By Wyatt Carlson
“Starting this semester, the Global Entrepreneurs in Residence (GEIR) Program brings a trifecta of international entrepreneurial expertise to the University of Colorado Boulder.
“This pilot program was developed by the Silicon Flatirons Center for Law, Technology and Entrepreneuriship and is being funded with a $150,000 grant from Brad Feld, a managing director at the Boulder venture capital firm the Foundry Group and a co-founder of Techstars.
“The idea is to connect and help students in all departments at CU pursue their entrepreneurial interests.
“Nigel Sharp, Hector Rodriguez, and Julien Denaes, from Britain, Spain, and Switzerland respectively, have been selected to mentor students in the new GEIR program. The goal is to bring international business expertise to CU’s campus and to connect students to Colorado’s active startup community.
“The trio of European entrepreneurs said they were all connected to Feld before the program launched, and Feld sought them out once the program was scheduled to begin.

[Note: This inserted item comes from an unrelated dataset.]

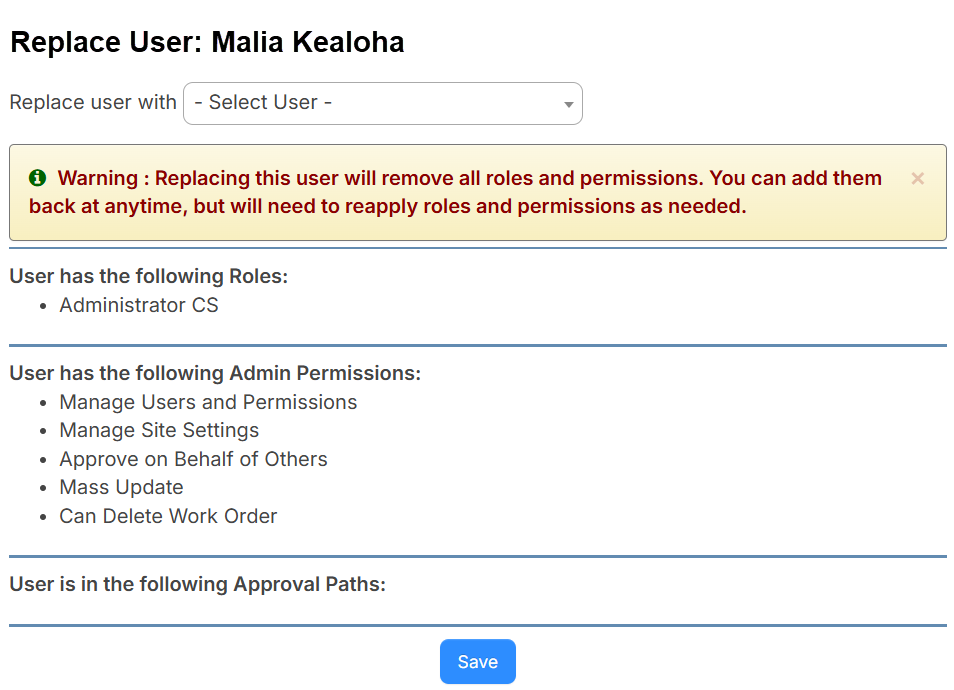954x690 pixels.
Task: Click the 'Approve on Behalf of Others' permission
Action: (193, 459)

“Sharp, in his early 30s, from London, became the director of the world’s largest creative technologies organization, Tumo. Sharp then co-founded Lionsharp, which produces Voiceboard, the world’s first gesture and voice-controlled presentation tool.

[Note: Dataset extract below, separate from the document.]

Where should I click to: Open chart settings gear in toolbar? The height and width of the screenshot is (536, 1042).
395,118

“Rodriguez, 45, a native of Madrid has 20-plus years of international business experience, raised more than $45 million in venture capital and multiplied the investment return on a company by 10 on its exit. Rodriguez was at the root of three startups: Bricsnet, Tapp.in and Flexiant, all dealing with cloud infrastructure and mobile technologies.

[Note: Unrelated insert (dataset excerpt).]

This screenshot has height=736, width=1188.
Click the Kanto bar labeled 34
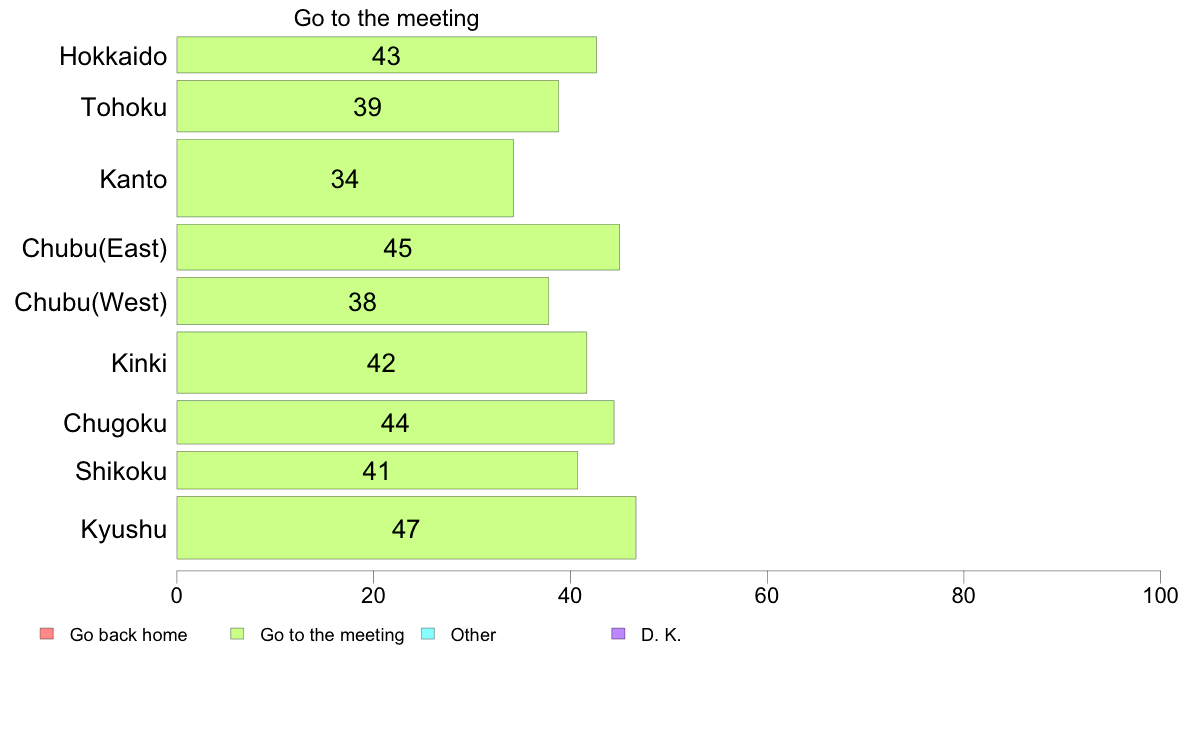[345, 178]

“Denaes, 32, an entrepreneur from Switzerland, has expertise in application design and IT project management, and enjoys helping others on project conception. Most recently, Denaes founded Loggr, which provides password-less and multi-factor authentication for cloud applications.
“Each of these men knows the amount of work that lies between an idea and a successful company. They also understand that students struggle with connections and putting an idea to practice.
“Lang Mei, a Leeds Business School student who is involved with GEIR, said he thinks the program is a fantastic way to get students connected, and his own startup has already seen benefits.
“”Hector was very thoughtful and helpful for the development of our startup,” Mei said. “Hector helped me to rethink the core of my product features, and he is a great mentor to help our startup to grow.”
“The international mentors will offer guest lectures, advice on entrepreneurial research, and provide mentorship to community members who are developing their own startups.
“The three global entrepreneurs arrived in the states late last year, and have been spending 20 hours a week meeting with professors and students , as well as connecting with some of Boulder’s homegrown entrepreneurial talent.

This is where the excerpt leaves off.